Le personnage clé de ce roman est un psychanalyste de province,
totalement fictif, portant l'énigmatique nom d'Euphrase. Chaque
chapitre, que l'auteur appelle un épisode pour insister sur le caractère
momentané et partiel de son contenu, est le récit d'une séance avec
une personne différente. Euphrase demande à ses patients de «dire
tout haut ce qu'ils pensent tout bas». Le roman nous apprend ce qu'un
analyste, lui, pense tout bas, sans jamais le dire ! Le roman dévoile
aux lecteurs les associations d'idées qui défilent dans l'esprit d'un psy
au travail : ce qu'il entend évoque des souvenirs, de vieilles situations
de sa propre histoire, ou le renvoie à sa réalité quotidienne.

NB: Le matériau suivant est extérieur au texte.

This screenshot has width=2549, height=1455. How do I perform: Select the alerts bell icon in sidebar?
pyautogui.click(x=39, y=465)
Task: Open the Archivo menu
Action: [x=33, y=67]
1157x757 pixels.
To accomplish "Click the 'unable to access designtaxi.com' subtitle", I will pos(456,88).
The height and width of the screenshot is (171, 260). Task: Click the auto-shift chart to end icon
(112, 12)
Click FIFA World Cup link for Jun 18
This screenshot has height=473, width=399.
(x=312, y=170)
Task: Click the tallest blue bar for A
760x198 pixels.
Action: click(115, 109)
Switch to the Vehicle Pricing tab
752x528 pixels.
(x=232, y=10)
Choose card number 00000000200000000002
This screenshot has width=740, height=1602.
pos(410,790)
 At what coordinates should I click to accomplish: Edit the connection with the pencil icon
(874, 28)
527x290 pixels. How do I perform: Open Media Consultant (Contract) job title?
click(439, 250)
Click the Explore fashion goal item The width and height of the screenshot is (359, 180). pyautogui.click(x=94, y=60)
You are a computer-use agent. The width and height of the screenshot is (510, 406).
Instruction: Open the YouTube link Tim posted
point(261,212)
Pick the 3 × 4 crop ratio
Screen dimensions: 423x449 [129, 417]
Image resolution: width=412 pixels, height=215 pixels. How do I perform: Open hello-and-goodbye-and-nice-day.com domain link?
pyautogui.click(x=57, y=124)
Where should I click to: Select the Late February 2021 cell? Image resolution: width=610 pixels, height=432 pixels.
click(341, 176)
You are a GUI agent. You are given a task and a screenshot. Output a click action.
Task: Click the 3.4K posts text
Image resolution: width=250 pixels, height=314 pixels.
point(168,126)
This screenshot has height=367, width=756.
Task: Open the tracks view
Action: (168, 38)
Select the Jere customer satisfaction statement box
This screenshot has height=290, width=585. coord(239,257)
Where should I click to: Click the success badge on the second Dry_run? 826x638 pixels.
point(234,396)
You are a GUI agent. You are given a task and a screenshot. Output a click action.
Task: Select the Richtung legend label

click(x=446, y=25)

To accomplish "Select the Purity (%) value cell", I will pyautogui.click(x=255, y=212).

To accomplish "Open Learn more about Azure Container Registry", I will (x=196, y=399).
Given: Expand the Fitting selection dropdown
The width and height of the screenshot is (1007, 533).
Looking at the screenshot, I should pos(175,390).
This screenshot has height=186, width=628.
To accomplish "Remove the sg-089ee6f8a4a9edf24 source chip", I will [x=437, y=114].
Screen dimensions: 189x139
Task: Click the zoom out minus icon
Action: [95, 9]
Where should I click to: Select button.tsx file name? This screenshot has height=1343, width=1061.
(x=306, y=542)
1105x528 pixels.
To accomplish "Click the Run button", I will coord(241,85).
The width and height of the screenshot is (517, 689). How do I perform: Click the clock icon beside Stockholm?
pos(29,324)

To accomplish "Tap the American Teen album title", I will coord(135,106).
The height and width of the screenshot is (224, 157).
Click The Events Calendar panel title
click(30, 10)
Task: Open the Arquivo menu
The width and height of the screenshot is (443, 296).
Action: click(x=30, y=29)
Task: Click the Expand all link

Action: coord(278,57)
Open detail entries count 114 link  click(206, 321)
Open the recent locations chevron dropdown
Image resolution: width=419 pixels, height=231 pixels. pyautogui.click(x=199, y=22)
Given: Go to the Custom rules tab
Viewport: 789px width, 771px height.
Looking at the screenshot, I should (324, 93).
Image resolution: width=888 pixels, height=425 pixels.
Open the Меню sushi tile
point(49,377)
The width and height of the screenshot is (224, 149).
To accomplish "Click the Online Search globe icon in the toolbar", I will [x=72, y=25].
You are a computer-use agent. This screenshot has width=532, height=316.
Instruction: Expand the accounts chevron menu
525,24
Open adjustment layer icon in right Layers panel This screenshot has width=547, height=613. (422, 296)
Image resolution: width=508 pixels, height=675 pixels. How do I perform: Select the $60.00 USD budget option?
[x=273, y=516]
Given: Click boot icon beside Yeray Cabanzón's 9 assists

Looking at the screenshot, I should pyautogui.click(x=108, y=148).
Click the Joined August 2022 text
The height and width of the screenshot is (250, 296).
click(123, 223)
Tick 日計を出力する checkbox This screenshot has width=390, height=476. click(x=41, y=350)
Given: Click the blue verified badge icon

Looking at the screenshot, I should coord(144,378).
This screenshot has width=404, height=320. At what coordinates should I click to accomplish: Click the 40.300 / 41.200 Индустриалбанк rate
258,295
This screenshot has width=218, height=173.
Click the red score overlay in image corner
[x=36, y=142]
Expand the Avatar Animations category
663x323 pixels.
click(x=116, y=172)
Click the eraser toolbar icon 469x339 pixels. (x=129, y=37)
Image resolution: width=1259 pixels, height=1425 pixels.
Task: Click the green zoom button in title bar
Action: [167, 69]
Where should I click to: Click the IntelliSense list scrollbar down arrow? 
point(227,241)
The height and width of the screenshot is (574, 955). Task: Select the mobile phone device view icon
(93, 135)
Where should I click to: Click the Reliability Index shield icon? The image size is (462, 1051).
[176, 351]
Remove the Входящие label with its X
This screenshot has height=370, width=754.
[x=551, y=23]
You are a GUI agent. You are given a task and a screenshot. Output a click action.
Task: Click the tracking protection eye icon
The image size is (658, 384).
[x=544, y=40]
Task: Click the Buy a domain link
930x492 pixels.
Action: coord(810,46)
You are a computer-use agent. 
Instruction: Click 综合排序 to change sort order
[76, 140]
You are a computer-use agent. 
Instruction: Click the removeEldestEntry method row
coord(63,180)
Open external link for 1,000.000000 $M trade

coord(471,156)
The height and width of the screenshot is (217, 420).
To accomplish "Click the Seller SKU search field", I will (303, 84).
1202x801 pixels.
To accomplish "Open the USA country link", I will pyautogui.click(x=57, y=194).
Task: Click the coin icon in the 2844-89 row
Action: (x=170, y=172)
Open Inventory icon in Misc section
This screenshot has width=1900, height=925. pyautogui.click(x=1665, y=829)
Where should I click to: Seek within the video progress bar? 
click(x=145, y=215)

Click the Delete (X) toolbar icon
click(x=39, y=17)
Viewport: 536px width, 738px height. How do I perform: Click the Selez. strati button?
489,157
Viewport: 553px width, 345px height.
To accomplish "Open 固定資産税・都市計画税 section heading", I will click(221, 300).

Il ne se tait pas toujours. Il «intervient» dans le discours de l'analysant
sur un mode le plus souvent léger, comique, risquant un calembour
facile ou aidant son patient à glisser subrepticement d'une pensée à
une autre, à rebondir sur un mot. Jamais - l'inverse serait une hérésie
sur le plan théorique - une séance racontée ne se termine par
une «guérison» ou une interprétation décisive, mais toutes témoignent
de l'attention et du respect qu'Euphrase éprouve pour la souffrance
particulière de chacun. Sans rien expliquer, ce petit livre donne à
penser à cet étrange métier dont Euphrase est un humble représentant.